Il Segretario / Cassiere cura la gestione della cassa dell’Associazione e ne tiene idonea
contabilità, effettua le relative verifiche, controlla la tenuta dei libri contabili,
predispone, dal punto di vista contabile, il rendiconto economico e finanziario
accompagnandolo da idonea relazione, nonché sottoscrive congiuntamente al
presidente gli ordinativi di pagamento.

TITOLO VII
SCIOGLIMENTO
ART. 23
Lo scioglimento dell’Associazione può essere deliberato dall’Assemblea Straordinaria
con il voto favorevole di almeno i tre quinti dei presenti aventi diritto di voto.

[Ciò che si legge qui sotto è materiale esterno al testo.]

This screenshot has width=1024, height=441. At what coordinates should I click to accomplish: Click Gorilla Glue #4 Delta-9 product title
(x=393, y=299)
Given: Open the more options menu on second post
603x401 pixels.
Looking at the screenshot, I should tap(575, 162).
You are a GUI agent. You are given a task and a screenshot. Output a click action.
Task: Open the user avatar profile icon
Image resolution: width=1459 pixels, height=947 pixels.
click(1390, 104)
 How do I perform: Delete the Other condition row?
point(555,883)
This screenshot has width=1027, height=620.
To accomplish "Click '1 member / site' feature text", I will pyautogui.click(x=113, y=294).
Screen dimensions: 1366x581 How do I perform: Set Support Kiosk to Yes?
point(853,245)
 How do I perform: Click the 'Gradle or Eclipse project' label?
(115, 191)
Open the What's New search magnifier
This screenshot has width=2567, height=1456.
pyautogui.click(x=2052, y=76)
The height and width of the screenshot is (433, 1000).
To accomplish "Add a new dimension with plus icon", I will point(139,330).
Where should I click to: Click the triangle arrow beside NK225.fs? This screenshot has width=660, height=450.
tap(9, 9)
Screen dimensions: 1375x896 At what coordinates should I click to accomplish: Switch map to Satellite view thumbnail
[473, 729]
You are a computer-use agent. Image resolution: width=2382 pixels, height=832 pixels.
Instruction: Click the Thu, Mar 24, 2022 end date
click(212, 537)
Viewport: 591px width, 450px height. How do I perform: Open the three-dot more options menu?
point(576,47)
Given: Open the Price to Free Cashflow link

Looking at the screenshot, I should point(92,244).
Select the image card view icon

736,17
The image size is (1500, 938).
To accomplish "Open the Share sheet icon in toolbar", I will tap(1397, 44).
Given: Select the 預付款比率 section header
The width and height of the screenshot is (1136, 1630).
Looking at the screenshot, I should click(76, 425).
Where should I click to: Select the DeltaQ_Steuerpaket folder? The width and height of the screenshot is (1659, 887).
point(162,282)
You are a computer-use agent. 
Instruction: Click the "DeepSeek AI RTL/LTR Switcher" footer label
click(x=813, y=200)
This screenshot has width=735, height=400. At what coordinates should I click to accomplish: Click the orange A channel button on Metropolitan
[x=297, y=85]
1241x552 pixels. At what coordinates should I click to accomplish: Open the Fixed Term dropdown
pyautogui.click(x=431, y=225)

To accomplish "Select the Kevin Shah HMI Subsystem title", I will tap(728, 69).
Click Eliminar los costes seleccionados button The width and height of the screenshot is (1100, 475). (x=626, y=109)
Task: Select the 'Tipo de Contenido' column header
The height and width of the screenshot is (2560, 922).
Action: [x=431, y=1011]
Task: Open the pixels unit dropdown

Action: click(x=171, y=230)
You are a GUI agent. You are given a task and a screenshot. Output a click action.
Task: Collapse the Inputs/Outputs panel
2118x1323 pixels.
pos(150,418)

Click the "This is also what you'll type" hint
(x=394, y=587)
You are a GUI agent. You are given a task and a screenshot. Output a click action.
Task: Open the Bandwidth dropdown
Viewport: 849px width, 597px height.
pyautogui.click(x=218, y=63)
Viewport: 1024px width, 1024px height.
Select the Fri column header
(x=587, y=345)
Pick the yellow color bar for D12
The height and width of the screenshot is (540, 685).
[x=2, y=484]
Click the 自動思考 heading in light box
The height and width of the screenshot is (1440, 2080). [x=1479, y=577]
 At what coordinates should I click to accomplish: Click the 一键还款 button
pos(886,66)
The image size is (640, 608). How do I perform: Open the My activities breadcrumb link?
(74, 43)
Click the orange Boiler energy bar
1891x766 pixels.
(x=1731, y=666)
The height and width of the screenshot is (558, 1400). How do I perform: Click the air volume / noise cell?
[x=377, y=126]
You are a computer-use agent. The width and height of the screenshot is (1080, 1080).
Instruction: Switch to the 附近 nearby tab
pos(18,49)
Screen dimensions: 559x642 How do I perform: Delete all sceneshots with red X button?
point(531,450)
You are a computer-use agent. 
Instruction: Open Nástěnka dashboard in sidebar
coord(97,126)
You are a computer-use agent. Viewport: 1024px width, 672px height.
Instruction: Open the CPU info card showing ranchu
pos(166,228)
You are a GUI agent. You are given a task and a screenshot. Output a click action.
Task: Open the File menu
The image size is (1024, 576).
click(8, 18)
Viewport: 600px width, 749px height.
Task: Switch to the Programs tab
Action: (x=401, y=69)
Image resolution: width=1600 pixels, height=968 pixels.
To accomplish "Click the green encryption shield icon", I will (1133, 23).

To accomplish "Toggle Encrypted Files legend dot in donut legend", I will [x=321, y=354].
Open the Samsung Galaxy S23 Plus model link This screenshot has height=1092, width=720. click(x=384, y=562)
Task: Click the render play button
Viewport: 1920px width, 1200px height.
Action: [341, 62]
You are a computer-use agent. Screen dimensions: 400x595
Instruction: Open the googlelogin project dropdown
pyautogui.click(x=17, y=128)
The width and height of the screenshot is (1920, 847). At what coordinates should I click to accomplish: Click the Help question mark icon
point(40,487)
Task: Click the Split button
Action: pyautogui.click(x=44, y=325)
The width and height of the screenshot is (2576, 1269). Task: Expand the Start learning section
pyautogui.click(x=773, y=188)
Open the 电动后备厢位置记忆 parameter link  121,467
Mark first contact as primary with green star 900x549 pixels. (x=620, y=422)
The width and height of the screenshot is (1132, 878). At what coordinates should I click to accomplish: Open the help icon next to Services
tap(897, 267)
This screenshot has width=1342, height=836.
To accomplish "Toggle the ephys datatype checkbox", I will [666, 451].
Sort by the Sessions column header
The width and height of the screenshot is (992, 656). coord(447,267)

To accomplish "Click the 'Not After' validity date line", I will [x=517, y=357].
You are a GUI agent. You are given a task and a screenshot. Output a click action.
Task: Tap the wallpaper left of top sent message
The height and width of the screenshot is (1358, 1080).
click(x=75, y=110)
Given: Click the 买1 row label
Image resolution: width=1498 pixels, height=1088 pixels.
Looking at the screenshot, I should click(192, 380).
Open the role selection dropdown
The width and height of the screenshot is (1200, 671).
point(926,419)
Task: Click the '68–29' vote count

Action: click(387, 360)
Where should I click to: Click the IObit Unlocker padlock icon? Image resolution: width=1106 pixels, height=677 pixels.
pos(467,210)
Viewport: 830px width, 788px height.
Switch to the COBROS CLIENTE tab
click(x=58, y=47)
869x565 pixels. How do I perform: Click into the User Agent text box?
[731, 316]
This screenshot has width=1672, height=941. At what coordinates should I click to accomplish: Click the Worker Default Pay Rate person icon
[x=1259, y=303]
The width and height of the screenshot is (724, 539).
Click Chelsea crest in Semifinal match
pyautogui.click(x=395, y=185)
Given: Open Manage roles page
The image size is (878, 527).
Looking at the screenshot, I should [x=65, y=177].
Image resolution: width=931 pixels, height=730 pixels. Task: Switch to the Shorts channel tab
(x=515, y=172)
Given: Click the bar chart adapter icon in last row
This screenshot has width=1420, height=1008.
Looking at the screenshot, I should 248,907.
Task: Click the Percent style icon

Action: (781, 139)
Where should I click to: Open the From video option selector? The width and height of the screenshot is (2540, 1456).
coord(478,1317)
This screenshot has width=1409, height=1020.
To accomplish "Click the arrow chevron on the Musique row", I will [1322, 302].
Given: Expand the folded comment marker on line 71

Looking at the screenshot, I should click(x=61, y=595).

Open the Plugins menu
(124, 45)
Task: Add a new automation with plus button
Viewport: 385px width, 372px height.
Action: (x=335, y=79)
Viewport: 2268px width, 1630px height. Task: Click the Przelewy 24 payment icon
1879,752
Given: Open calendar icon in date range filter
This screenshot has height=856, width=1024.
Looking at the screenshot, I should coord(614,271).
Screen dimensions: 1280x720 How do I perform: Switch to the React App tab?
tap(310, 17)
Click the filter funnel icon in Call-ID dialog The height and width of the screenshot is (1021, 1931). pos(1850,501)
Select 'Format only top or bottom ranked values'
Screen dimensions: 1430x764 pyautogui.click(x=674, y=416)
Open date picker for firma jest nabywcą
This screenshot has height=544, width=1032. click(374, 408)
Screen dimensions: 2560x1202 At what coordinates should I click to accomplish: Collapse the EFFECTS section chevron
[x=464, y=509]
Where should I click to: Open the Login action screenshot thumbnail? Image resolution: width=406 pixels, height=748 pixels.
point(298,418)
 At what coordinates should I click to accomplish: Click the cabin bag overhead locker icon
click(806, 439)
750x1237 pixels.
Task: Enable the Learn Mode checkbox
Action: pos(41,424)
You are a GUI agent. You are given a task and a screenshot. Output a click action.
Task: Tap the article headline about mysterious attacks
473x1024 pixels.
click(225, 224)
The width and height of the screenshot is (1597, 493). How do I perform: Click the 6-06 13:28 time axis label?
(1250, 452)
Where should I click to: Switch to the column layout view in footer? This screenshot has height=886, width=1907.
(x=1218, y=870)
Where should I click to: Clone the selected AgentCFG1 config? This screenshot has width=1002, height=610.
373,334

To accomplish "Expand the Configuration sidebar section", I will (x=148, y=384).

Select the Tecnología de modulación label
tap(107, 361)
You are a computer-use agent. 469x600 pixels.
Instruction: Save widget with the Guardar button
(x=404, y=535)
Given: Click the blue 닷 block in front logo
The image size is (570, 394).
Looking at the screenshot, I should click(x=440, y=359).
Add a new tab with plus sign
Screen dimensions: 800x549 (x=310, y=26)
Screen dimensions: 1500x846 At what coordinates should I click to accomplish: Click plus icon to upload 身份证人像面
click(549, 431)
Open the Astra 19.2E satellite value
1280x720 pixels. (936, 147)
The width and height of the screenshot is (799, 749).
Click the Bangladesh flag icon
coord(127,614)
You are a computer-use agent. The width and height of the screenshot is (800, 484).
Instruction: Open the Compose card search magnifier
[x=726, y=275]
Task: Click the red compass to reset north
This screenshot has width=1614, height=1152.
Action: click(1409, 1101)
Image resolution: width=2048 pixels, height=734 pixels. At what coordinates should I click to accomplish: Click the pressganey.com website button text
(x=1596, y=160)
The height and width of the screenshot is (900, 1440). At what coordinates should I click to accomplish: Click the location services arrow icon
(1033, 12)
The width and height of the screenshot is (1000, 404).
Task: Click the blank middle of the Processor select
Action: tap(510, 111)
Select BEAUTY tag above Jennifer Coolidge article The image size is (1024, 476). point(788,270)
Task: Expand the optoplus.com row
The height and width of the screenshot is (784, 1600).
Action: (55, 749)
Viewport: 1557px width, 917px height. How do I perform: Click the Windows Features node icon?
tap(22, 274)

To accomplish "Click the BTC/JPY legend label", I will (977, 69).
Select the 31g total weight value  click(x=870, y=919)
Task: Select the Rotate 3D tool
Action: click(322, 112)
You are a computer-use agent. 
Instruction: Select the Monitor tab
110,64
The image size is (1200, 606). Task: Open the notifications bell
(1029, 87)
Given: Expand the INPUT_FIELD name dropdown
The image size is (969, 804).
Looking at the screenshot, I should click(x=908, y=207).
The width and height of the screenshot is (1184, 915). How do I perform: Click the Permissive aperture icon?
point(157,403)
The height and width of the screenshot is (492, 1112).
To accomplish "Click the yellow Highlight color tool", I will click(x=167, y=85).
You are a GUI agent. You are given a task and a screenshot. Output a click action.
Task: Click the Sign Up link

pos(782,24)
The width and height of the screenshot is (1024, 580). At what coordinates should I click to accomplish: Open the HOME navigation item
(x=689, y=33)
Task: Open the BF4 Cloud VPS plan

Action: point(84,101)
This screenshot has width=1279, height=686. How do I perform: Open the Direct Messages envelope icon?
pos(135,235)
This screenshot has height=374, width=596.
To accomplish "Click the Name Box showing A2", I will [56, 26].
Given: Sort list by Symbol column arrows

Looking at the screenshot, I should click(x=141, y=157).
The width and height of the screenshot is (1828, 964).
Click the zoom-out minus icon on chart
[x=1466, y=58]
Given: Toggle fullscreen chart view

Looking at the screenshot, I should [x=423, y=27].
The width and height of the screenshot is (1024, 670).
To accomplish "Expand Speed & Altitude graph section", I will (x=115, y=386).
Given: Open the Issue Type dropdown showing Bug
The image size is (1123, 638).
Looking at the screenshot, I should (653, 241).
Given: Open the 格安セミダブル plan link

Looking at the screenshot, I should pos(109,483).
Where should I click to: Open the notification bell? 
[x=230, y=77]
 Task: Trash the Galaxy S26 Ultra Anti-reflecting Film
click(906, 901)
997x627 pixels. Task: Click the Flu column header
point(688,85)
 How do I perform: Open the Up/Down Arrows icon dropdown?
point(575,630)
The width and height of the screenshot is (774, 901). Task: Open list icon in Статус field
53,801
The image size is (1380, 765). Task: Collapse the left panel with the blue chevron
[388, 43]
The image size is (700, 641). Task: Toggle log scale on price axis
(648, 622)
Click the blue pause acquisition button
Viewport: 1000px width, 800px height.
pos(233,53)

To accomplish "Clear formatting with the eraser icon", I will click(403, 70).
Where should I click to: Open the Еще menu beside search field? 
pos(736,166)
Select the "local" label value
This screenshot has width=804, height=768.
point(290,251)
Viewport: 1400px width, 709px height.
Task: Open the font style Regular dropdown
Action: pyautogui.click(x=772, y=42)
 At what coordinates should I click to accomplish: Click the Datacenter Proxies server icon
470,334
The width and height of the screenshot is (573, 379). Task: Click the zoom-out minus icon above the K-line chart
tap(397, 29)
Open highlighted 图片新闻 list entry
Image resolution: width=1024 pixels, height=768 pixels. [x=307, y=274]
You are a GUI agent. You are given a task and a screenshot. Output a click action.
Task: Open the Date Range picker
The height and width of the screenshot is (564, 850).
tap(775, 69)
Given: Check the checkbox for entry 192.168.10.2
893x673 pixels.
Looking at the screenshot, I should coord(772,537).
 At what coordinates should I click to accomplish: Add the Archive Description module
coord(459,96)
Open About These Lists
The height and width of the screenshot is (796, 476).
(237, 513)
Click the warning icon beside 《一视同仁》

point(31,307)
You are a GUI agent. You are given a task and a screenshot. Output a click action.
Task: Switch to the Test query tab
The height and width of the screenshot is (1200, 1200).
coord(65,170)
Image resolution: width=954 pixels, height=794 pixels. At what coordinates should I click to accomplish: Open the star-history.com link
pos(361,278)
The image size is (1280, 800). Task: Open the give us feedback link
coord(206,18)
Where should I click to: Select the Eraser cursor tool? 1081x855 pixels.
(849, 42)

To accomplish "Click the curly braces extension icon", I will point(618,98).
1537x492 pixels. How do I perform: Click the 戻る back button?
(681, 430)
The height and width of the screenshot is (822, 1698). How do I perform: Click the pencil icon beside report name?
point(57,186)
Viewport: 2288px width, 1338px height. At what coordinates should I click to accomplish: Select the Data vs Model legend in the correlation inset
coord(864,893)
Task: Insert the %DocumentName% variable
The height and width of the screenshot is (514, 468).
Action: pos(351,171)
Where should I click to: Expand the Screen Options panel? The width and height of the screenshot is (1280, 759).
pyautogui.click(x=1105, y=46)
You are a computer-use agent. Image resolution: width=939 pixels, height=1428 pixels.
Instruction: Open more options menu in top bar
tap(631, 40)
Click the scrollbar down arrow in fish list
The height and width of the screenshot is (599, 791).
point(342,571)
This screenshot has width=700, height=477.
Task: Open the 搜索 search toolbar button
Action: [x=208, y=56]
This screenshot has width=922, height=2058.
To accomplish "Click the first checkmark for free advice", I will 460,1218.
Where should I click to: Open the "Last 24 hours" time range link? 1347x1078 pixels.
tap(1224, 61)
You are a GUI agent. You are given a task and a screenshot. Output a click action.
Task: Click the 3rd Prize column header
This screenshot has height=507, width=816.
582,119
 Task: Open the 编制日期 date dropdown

In caso di scioglimento dell’Associazione sarà nominato un liquidatore, scelto anche
fra i non soci.
Esperita la liquidazione di tutti i beni mobili ed immobili, estinte le obbligazioni in
essere, tutti i beni residui saranno devoluti, al fine di perseguire finalità di utilità
generale, a Enti o Associazioni che perseguano la promozione e lo sviluppo di attività
culturali e/o ricreative similari.
CLAUSOLA COMPROMISSORIA
ART. 24
Qualunque controversia sorgesse in dipendenza dell’esecuzione o interpretazione del presente Statuto e degli eventuali regolamenti, che possa formare oggetto di compromesso, sarà rimessa al giudizio di un arbitro amichevole compositore che giudicherà secondo equità e senza formalità di procedura, dando luogo ad arbitrato irrituale. L’arbitro sarà scelto di comune accordo dalle parti contendenti; in mancanza di accordo alla nomina dell’arbitro sarà provveduto dal Presidente del Tribunale competente per territorio in base al luogo ove ha sede l’Associazione, su istanza della parte più diligente.
NORME FINALI
ART. 25
In aggiunta alle presenti clausole statutarie, in relazione alle particolari esigenze di
funzionamento dell’Associazione verranno realizzati appositi regolamenti a cura del
Consiglio Direttivo.

ART. 26
Per quanto non è espressamente contemplato dal presente statuto, valgono, in quanto
applicabili, le norme del codice civile e le disposizioni di legge vigenti.